Besoin de ressources

« Nous allons lancer prochainement un programme d’éducation pour prévenir les complications mais nous avons besoin de ressources. » Même avec des moyens, acheminer des médicaments s’avère également difficile. En 2016, la FID Moyen-Orient avait obtenu un don d’insuline pour 700 enfants mais elle n’a pas pu le faire parvenir au Liban du fait de contraintes administratives et a dû en acheter sur place, sur ses propres fonds… Le programme au Liban s’achève fin 2017. Nizar Al Bache et ses collègues de la FID travaillent déjà à préparer la suite.

En cas de désastre…

La façon dont le diabète est pris en charge lors de catastrophes naturelles est bien documentée, a souligné le Dr Nizar Al Bache lors du congrès de la Société française de diabétologie en mars dernier. Tsunamis, tremblements de terre ou cyclones déclenchent immédiatement une réponse humanitaire qui intervient pendant plus ou moins longtemps. Lors d’un conflit, en revanche, la prise en charge des personnes diabétique est considérablement plus compliquée et passe encore plus au second plan. Elle est aussi beaucoup moins bien connue. Pour répondre de manière coordonnée et efficace aux besoins des diabétiques dans les deux types de situation, « la FID a créé un groupe de travail international pour développer de nouvelles recommandations et prévoir un plan d’aide aux personnes diabétiques en cas de désastre, dès le premier jour », indique le médecin.

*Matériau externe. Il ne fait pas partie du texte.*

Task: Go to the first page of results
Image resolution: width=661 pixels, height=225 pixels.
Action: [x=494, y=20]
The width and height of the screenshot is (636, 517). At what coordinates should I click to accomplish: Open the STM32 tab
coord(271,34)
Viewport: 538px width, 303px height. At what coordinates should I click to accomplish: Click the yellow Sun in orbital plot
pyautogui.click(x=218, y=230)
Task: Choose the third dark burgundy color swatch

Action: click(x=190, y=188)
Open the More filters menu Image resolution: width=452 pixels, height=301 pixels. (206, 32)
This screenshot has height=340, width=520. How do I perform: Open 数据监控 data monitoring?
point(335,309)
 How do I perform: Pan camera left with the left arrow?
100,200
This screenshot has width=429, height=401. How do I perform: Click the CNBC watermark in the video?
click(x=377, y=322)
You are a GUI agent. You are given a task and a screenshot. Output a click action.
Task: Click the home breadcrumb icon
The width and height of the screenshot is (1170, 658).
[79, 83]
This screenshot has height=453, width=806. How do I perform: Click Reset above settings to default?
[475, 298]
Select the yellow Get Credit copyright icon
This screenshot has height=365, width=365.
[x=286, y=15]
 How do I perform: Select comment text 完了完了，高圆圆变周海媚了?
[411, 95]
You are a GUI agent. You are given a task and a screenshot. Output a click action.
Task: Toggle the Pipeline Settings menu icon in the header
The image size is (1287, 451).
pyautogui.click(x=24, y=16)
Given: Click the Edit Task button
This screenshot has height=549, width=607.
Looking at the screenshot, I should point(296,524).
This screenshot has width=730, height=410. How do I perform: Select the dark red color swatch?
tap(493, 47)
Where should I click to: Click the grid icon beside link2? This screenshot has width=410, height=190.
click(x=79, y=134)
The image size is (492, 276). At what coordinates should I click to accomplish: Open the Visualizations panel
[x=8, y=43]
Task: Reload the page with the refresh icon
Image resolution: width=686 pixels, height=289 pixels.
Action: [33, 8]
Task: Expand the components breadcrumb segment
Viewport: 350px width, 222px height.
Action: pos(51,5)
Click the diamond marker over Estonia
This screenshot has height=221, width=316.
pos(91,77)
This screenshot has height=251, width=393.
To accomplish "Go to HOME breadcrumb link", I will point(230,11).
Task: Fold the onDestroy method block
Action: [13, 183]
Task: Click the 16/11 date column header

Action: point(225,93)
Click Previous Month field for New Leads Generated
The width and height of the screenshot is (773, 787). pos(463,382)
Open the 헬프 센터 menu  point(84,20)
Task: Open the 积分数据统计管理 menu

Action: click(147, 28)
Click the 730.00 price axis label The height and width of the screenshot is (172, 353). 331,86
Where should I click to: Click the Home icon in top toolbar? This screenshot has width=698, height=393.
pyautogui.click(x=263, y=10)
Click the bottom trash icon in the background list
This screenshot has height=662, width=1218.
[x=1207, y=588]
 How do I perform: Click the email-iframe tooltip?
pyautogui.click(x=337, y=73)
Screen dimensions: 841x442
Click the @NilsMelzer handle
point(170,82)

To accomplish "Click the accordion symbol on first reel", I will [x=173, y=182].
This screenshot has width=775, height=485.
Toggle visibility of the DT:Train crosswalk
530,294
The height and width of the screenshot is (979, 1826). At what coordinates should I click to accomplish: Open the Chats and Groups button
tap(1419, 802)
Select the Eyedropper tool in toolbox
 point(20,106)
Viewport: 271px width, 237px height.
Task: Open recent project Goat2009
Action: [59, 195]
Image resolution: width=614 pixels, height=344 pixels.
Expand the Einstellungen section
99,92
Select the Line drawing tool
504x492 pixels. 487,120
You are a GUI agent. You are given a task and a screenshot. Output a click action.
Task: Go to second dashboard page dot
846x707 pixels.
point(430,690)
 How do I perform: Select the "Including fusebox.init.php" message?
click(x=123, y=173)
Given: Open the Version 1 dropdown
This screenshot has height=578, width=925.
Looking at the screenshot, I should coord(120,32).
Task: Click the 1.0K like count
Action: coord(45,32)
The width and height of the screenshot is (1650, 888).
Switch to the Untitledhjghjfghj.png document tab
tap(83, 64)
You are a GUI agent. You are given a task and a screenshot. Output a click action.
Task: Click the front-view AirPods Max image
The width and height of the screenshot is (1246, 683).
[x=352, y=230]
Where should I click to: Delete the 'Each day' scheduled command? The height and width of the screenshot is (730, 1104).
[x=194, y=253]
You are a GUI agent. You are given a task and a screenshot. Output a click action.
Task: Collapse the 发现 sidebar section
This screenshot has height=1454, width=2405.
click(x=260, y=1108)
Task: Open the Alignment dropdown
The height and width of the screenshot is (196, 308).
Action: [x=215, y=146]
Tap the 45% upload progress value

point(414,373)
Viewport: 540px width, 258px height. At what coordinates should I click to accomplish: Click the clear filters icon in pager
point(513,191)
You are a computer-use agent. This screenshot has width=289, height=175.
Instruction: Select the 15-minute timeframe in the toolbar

Ce plan devrait prévoir la façon d’organiser l’aide aux diabétiques, de collecter des médicaments, de former les médecins et les infirmiers ainsi que des recommandations particulières pour les situations de conflits. INFO

INFO +

Le nombre de médecins syriens croît en France

6 professionnels de santé en 2012, 12 en 2013, 36 en 2014, 46 en 2015 : les sollicitations de Syriens auprès de l’Association d’accueil aux médecins et personnels de santé réfugiés en France augmente, selon une enquête du Quotidien du médecin du 30 janvier. Il n’existe aucun programme spécifique pour leur accueil en France, alors qu’ils sont accueillis « à bras ouverts » en Allemagne.